**TASK DESCRIPTION**: Set down exactly the lines of the records from the top to the line containing "Open reviews from Reindeer Head rating stars"; include both.

**SOURCE INFORMATION**:
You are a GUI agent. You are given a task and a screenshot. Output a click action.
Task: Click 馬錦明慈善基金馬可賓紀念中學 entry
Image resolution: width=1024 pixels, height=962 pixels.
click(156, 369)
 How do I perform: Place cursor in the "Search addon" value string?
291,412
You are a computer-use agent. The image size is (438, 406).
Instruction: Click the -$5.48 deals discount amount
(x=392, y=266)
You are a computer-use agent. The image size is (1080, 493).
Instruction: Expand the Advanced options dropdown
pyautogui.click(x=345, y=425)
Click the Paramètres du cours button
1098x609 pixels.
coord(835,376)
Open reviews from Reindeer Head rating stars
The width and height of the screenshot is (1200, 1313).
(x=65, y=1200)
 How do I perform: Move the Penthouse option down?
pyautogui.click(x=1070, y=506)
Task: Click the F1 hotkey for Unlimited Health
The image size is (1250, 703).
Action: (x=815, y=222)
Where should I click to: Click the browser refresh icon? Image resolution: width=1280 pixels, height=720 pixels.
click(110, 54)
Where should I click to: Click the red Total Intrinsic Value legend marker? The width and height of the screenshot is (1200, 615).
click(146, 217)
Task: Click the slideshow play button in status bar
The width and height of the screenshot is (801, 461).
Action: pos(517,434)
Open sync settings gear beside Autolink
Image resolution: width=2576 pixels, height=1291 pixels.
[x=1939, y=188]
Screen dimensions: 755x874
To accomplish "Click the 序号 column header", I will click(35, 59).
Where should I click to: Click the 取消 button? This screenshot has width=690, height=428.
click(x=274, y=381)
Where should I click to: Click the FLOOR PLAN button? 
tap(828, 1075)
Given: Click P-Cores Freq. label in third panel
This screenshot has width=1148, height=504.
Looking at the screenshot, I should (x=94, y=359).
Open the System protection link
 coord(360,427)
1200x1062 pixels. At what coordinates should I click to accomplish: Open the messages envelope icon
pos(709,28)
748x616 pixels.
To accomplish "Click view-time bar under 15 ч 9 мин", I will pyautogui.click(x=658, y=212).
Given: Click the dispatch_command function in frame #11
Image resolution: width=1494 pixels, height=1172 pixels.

**RESULT**:
You are a GUI agent. You are given a task and a screenshot. Output a click action.
Task: Click 馬錦明慈善基金馬可賓紀念中學 entry
Image resolution: width=1024 pixels, height=962 pixels.
click(156, 369)
 How do I perform: Place cursor in the "Search addon" value string?
291,412
You are a computer-use agent. The image size is (438, 406).
Instruction: Click the -$5.48 deals discount amount
(x=392, y=266)
You are a computer-use agent. The image size is (1080, 493).
Instruction: Expand the Advanced options dropdown
pyautogui.click(x=345, y=425)
Click the Paramètres du cours button
1098x609 pixels.
coord(835,376)
Open reviews from Reindeer Head rating stars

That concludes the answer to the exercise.